Ausstellung SHIPWRECK

SHIPWRECK Goethe-Institut Georgien und Propaganda Network

20.03.2019, 19:00

STAMBA D BLOCK

Hotel STAMBA, M. Kostava Str. 14

In den vergangenen Jahren waren Millionen Menschen gezwungen, zu fliehen. Es gibt viele Gründe, aus denen Menschen ihre Heimat verlassen: wirtschaftliche Schwierigkeiten, Klimawandel, Verfolgung, Kriege und Konflikte. Das Resultat: durch Bomben zerstörte Häuser; Menschen, die es nicht bis an das rettende Ufer schaffen. Statistisch gesehen wird alle zwei Sekunden ein Mensch vertrieben – in der Zeit, die das Lesen dieses Satzes Satzes beansprucht hat, haben bereits vier Menschen alles verloren und den Weg in eine unbekannte Zukunft angetreten.

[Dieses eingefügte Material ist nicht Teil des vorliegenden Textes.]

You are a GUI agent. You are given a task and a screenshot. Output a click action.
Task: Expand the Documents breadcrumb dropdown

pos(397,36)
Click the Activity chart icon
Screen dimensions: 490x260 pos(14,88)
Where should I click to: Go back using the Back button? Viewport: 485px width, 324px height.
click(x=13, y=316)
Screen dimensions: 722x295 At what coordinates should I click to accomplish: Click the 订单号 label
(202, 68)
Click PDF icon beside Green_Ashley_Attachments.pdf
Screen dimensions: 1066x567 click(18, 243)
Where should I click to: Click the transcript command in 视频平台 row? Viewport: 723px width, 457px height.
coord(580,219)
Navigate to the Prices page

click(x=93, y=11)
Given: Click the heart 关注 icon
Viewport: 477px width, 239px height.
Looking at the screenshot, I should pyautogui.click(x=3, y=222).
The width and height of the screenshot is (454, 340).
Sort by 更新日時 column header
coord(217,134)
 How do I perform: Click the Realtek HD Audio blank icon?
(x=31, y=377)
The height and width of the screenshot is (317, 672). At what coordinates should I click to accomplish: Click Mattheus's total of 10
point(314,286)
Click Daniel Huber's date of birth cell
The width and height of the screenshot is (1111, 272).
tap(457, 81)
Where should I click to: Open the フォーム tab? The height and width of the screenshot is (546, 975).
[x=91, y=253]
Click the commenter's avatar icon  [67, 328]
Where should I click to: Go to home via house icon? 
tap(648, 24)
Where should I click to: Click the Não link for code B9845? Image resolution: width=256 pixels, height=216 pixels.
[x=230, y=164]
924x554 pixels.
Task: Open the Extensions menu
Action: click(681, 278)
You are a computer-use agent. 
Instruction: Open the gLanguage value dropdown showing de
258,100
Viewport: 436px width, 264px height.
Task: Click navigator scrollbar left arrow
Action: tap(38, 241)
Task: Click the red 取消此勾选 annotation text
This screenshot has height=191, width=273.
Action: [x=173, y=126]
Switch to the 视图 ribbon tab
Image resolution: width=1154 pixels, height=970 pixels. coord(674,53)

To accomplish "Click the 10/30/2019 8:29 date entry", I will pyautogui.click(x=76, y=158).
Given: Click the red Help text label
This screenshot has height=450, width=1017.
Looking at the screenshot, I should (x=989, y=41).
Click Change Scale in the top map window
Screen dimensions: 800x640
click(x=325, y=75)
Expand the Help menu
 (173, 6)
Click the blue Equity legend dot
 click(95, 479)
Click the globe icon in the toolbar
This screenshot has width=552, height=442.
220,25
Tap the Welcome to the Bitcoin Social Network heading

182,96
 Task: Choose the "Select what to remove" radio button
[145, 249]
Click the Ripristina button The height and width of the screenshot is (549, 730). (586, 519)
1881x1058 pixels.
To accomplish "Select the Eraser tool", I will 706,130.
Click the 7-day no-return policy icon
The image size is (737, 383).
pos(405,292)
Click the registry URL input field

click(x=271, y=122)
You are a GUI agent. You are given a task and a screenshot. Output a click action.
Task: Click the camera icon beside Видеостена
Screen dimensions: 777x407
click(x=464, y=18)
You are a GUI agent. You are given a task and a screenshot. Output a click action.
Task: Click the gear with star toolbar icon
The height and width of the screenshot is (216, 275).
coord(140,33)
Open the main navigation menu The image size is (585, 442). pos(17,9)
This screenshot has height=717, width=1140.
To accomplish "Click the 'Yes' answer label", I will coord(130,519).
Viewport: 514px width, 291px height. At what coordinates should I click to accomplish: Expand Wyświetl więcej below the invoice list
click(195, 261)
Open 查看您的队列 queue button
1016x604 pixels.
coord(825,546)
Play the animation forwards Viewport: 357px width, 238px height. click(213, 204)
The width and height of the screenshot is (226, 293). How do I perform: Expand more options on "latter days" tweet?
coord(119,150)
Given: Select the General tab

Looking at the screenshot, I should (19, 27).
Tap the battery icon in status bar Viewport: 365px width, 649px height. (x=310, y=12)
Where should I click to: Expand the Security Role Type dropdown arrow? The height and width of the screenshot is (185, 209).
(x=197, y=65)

Die Ausstellung „Gericault‘s shipwreck revisited“, kuratiert von Alfons Hug und Asli Samadova, wurde 2018 im Goethe Zentrum Baku ausgestellt. Sie nähert sich dem Phänomen der Flucht und Migration mit künstlerischen Mitteln. Es geht um einen poetischen Ansatz, bei dem die Flüchtlinge ihre individuelle Stimme und Geschichte in die Waagschale werfen können, womit sie aus der anonymen Masse, in der sie gewöhnlich erscheinen, herausgelöst werden. Jede Person erhält so ihr unverkennbares “Gesicht” wieder.
Wenn die Massenmedien das Thema grell ausschlachten, dann produzieren die Künstler Gegenbilder und schlagen dabei leisere Töne an, die den Betroffenen ihre Würde belässt. Adad Hannah und Marcel Odenbach zitieren in ihren Videos das Gemälde “Das Floß der Medusa” (1818) von Théodore Géricault, das sich im Paris Louvre befindet. Omar Victor Diop rekonstruiert in seiner Serie von Selbstporträts schließlich schwarze Freiheitsbewegungen in Afrika und Nordamerika.
 
Das Goethe-Institut Georgien und die Kunstorganisation "Propaganda" präsentieren eine Fortführung dieser Ausstellung im georgischen Kontext. Georgien, mit einem eigenen Narrativ der Migration befasst, hat einiges zu erzählen - als Zufluchtsort interner sowie aus Nachbarländern vertriebener Menschen sowie als Land, das über ein Viertel seiner Einwohner an Emigration verloren hat.
 
"Shipwreck" ist der Versuch, diese georgischen Geschichten aus neuen Perspektiven zu erzählen. Viele davon werden von Künstlern auf Basis eigener Erfahrungen erzählt; einige handeln von der Suche nach einem Zufluchtsort – ob hier oder woanders. Andere wiederum versuchen sich lediglich daran, „die größte menschliche Krise unserer Zeit“ (Ai Weiwei) zu beleuchten.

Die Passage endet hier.